This document reproduces sections 3.1 to 3.5 of the online book Hands-On Machine Learning with R by Boehmke & Greenwell. Book link
We use the Ames Housing dataset — residential
property sales with 80+ features. We load it via the
AmesHousing package and split into training/test sets using
rsample.
# Install packages if needed (only runs once)
pkgs <- c("AmesHousing", "rsample", "recipes", "dplyr", "ggplot2",
"visdat", "naniar", "caret")
new_pkgs <- pkgs[!pkgs %in% installed.packages()[,"Package"]]
if(length(new_pkgs)) install.packages(new_pkgs, repos = "https://cran.rstudio.com/")
# Load libraries
library(AmesHousing)
library(rsample)
library(recipes)
library(dplyr)
library(ggplot2)
library(visdat)
library(naniar)
# Load the Ames Housing dataset
ames <- make_ames()
# Split into 70% training, 30% testing
set.seed(123)
split <- initial_split(ames, prop = 0.7, strata = "Sale_Price")
ames_train <- training(split)
ames_test <- testing(split)
# Preview
cat("Training set:", nrow(ames_train), "rows x", ncol(ames_train), "columns\n")

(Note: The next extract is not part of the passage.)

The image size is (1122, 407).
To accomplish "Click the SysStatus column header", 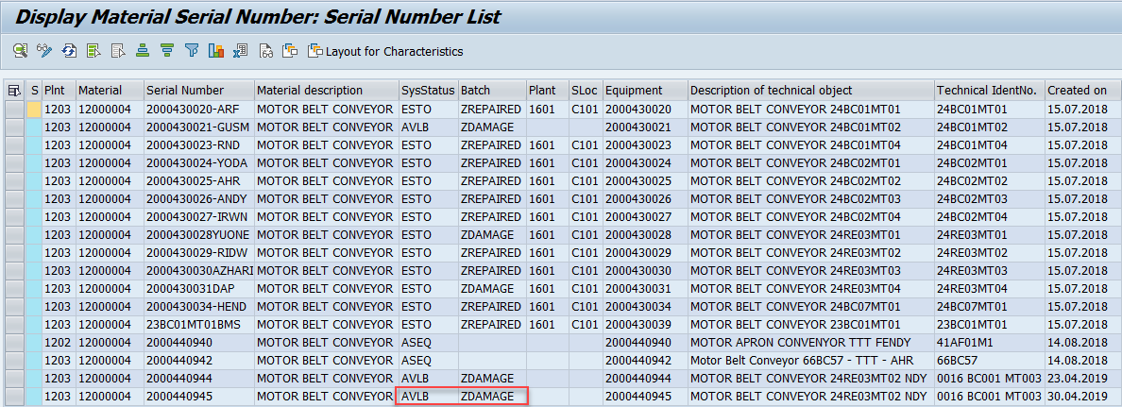I will click(428, 91).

## Training set: 2049 rows x 81 columns
cat("Test set: ", nrow(ames_test), "rows x", ncol(ames_test), "columns\n")
## Test set: 881 rows x 81 columns
head(ames_train[, 1:6])
## # A tibble: 6 × 6
## MS_SubClass MS_Zoning Lot_Frontage Lot_Area Street Alley
## <fct> <fct> <dbl> <int> <fct> <fct>
## 1 Two_Story_PUD_1946_and_Newer Residential_M… 21 1680 Pave No_A…
## 2 Two_Story_PUD_1946_and_Newer Residential_M… 21 1680 Pave No_A…

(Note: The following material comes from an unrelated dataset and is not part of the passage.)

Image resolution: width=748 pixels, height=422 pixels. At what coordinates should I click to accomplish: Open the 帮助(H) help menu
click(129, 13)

## 3 One_Story_PUD_1946_and_Newer Residential_L… 24 2280 Pave No_A…
## 4 One_Story_PUD_1946_and_Newer Residential_L… 50 7175 Pave No_A…

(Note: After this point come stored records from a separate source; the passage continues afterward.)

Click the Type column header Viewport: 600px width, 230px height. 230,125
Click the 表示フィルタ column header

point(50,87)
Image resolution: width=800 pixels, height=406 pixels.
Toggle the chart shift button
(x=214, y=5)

## 5 One_Story_1945_and_Older Residential_H… 70 9800 Pave No_A…
## 6 Duplex_All_Styles_and_Ages Residential_M… 68 8930 Pave No_A…
Sale_Price is right-skewed. We compare three options:
raw, log, and Box-Cox.
library(MASS) # for boxcox
# Check skewness of original
cat("Skewness (original):", round(e1071::skewness(ames_train$Sale_Price), 3), "\n")
## Skewness (original): 1.671
# Option 1: Log transform
ames_train$log_price <- log(ames_train$Sale_Price)
cat("Skewness (log): ", round(e1071::skewness(ames_train$log_price), 3), "\n")
## Skewness (log): -0.096
# Option 2: Box-Cox (find optimal lambda)
bc <- boxcox(Sale_Price ~ 1, data = ames_train, lambda = seq(-2, 2, 0.1))
lam_opt <- bc$x[which.max(bc$y)]
cat("Box-Cox optimal lambda:", round(lam_opt, 4), "\n")
## Box-Cox optimal lambda: 0.0606
# Plot all three distributions
par(mfrow = c(1, 3), bg = "white")
hist(ames_train$Sale_Price, main = "Original Sale_Price", col = "#6eb5ff", border = "white", xlab = "")
hist(ames_train$log_price, main = "log(Sale_Price)", col = "#7fffd4", border = "white", xlab = "")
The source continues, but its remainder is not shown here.